By: Philippa Kiraly
Around Puget Sound at Christmastime, we can hear Handel’s Messiah performed on a dozen different nights by several different organizations. While I wish we heard other great Christmas works as well, like Berlioz’ L’Enfance du Christ, or Bach’s Christmas Oratorio, Messiah heralds Christmas for us and adds greatly to the mood.
However, until recently we haven’t heard so much of the great works written for the week before Easter, notably Bach’s two great Passions.
Kudos, therefore, to Choral Arts and conductor Robert Bode for taking on the St. John Passion, which they performed Friday night at Plymouth Church. While shorter and less well known than the St. Matthew, the St. John is still a huge challenge for a small choir, and Choral Arts did an admirable job.
At a quick count, there are 17 choruses and 13 choralesto be sung. The choruses are an essential part of furthering the story, each having its own importance in creating and furthering the drama. From the first, sober “Herr, unser Herrscher”(“Lord, our master”) to an appallingly eager mob mentality in “Kreuzige, kreuzige!” (“Crucify, crucify!”) and more of similar, chilling mode, to the peaceful acceptance of “Ruht wohl,” (“Rest well”) near the end, the choir caught and conveyed the emotions. In the Chorales, the stand-back commentary on the story, the feelings are gentler but still there: faith, grief, thankfulness among them.
The roles of the Evangelist, Jesus, and Pilate were excellently sung by tenor Ross Hauck, baritone David Farwig, and bass Norman Smith respectively, while the instrumental side consisted largely of Seattle Baroque Orchestra players.
Although the St. John is a more intimate Passion than the St. Matthew and does not have the same structural coherence as a work, I would have liked more of a sense of majesty about this performance, more of a sense of decisiveness. The performance didn’t sag, but it didn’t lift far off the ground in the first half, the second being considerably more engaging.

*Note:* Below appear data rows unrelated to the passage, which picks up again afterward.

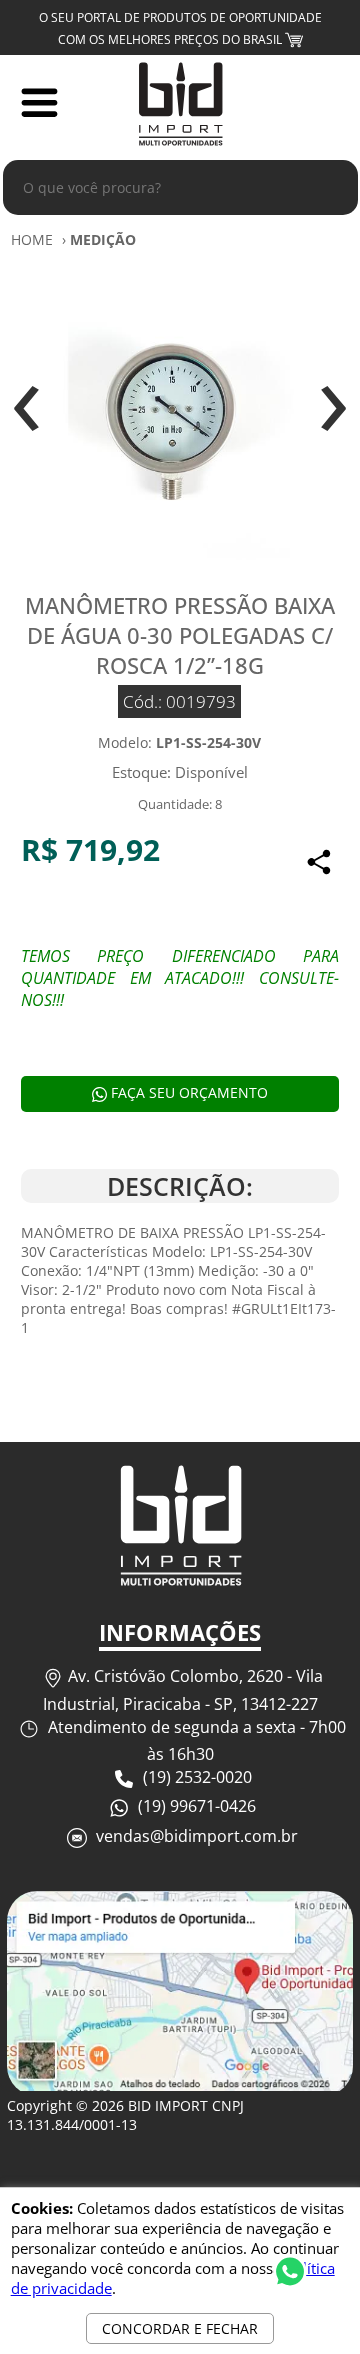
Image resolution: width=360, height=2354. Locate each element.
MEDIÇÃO (103, 239)
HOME (32, 239)
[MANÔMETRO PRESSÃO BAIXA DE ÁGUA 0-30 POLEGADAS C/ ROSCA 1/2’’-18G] (180, 412)
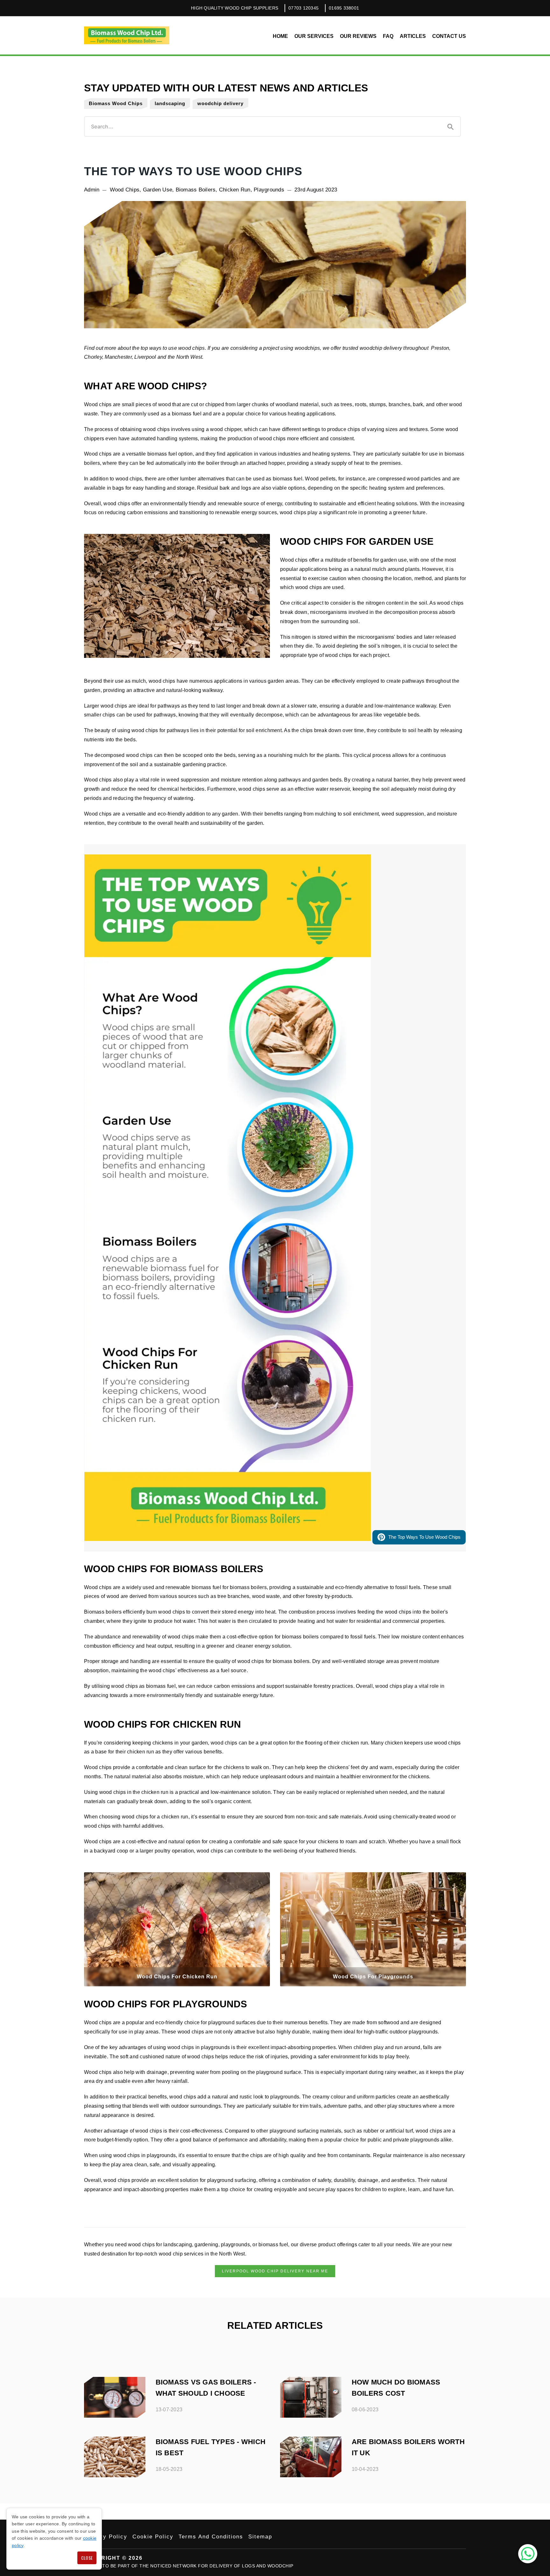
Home (280, 36)
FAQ (388, 36)
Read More (98, 2381)
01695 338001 (344, 8)
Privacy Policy (105, 2537)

Partly this seemed due to frequent imbalances in the orchestra or between orchestra and singers. Some of this may be due to acoustics in the church, but from my seat midway back at left center, I could only hear the violins when playing by themselves and I never heard the violas at all. Even with just a soloist singing, the violins were too light, so that their line in the polyphony was rarely audible.
At the beginning, the flutes were too obtrusive even in their prominent (and well played) role, while all through, the most consistent sound came from the lower instruments, grounding the entire performance and always to be heard.
Occasional uncertainties left the impression that the orchestra had had too few rehearsals with choir and soloists.
I could also not hear runs clearly, whether instrumental or vocal, with the notable exception of soprano Linda Strandberg’s two arias. The male soloists all had vibratos which muddied the line somewhat, but I think the lack of clarity was more attributable, again, to the church acoustics, which left a certain murkiness to all the singing. Had alto Stacey Sunde sung quietly in her aria “Von den Stricken,” (“From the bonds”) as the music sometimes needed, she would have been overpowered by the oboes playing obbligato. Hauck did his most expressive work as Evangelist in the second half. The excitement of the temple being torn in half came across as though he was an on-the-scene reporter, and at other times his narrative took on tones of deep sorrow. Farwig’s moving “Es ist vollbracht,” (“It is finished”) was the quiet heart of the work.